When asked in 2008 why she plays the bass instead of some other instrument, Spalding said that it was not a choice, but the bass "had its own arc" and resonated with her. Spalding has said that, for her, discovering the bass was like "waking up one day and realizing you're in love with a co-worker." By the time she randomly picked up the bass in music class and began experimenting with it, she had grown bored with her other instruments. Her band teacher showed her a blues line for the bass that she later used to secure her first gig. After that, she went in to play the bass daily and gradually fell in love.

Ratliff wrote in 2008 that one of Spalding's central gifts is "a light, fizzy, optimistic drive that's in her melodic bass playing and her elastic, small-voiced singing," but that "the music is missing a crucial measure of modesty." He added, "It's an attempt at bringing this crisscrossing [of Stevie Wonder and Wayne Shorter] to a new level of definition and power, but its vamps and grooves are a little obvious, and it pushes her first as a singer-songwriter, which isn't her primary strength."

» Work request 1
In the passage about Spalding, shorten the paragraph that begins "When asked in 2008 why she plays the bass" while keeping its main facts.
» Work request 2
From the passage about Spalding, print everything from "When asked in" down to "fell in love.", word for word.

» Dataset excerpts

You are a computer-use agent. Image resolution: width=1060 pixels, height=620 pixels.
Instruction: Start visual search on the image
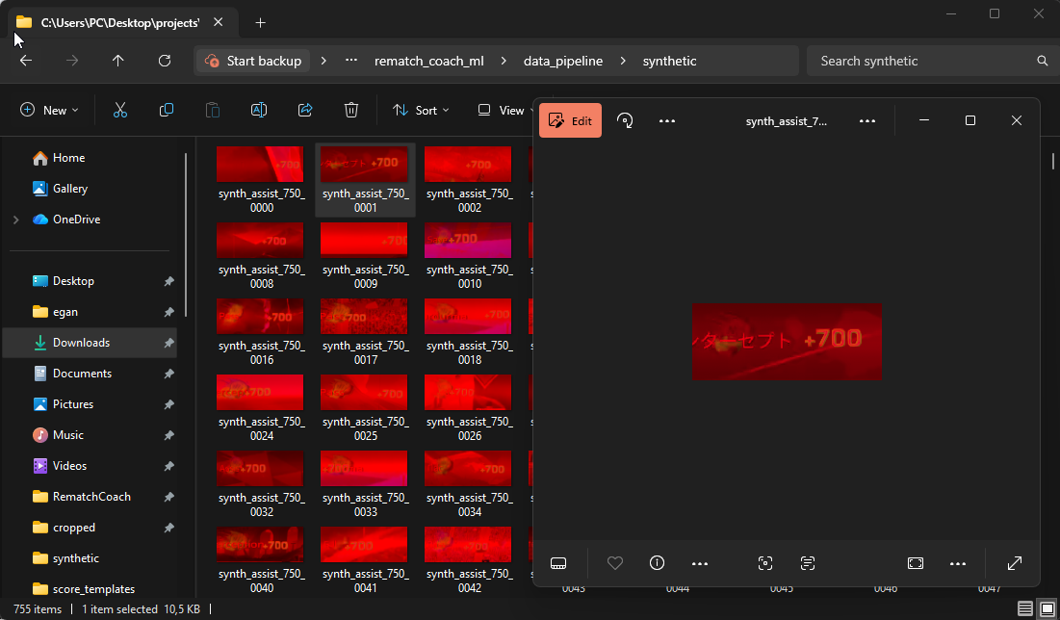(x=765, y=563)
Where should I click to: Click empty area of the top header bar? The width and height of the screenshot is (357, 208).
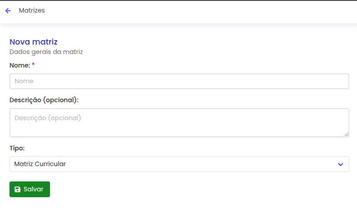(203, 11)
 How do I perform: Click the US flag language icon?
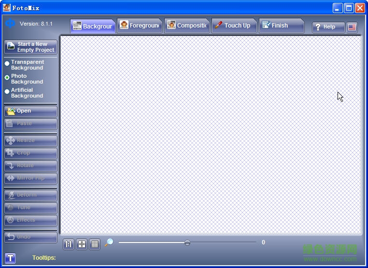[x=352, y=27]
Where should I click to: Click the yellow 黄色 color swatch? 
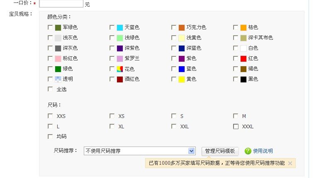pyautogui.click(x=182, y=79)
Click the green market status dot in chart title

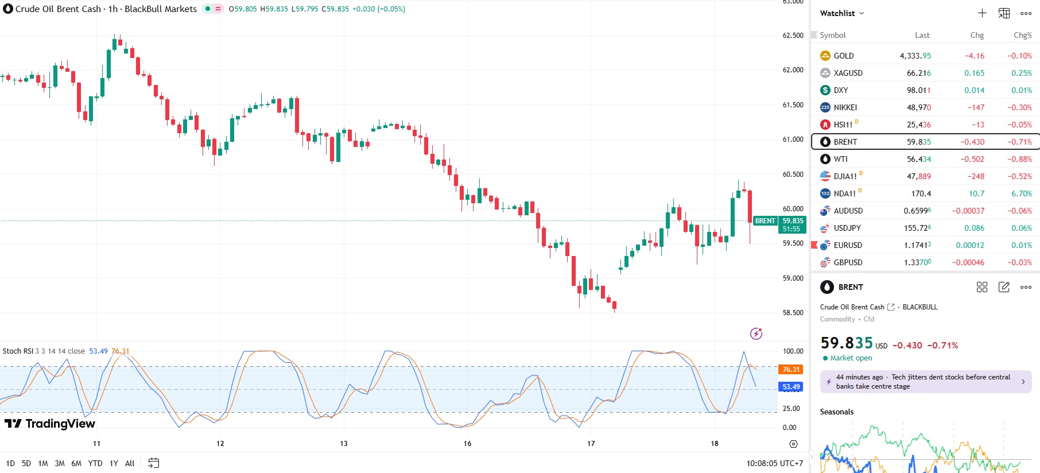[208, 9]
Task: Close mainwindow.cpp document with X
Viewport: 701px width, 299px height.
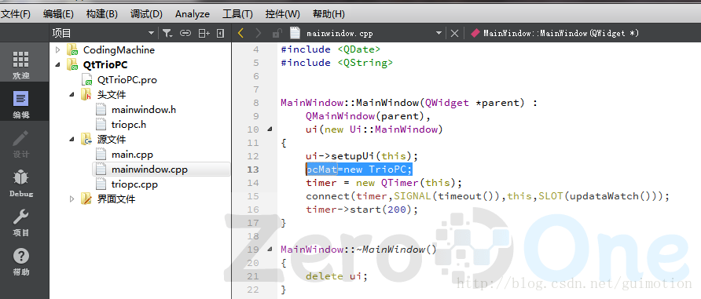Action: click(x=454, y=33)
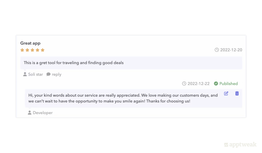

» Exercise solution 1
In 2008 Spalding said playing the bass was not a choice: the instrument "had its own arc" and resonated with her. She compared finding it to realizing you're in love with a co-worker. Bored with her other instruments, she randomly picked up the bass in music class and began experimenting. Her band teacher showed her a blues line that she later used to get her first gig. After that she played it daily and gradually fell in love with it.

» Exercise solution 2
When asked in 2008 why she plays the bass instead of some other instrument, Spalding said that it was not a choice, but the bass "had its own arc" and resonated with her. Spalding has said that, for her, discovering the bass was like "waking up one day and realizing you're in love with a co-worker." By the time she randomly picked up the bass in music class and began experimenting with it, she had grown bored with her other instruments. Her band teacher showed her a blues line for the bass that she later used to secure her first gig. After that, she went in to play the bass daily and gradually fell in love.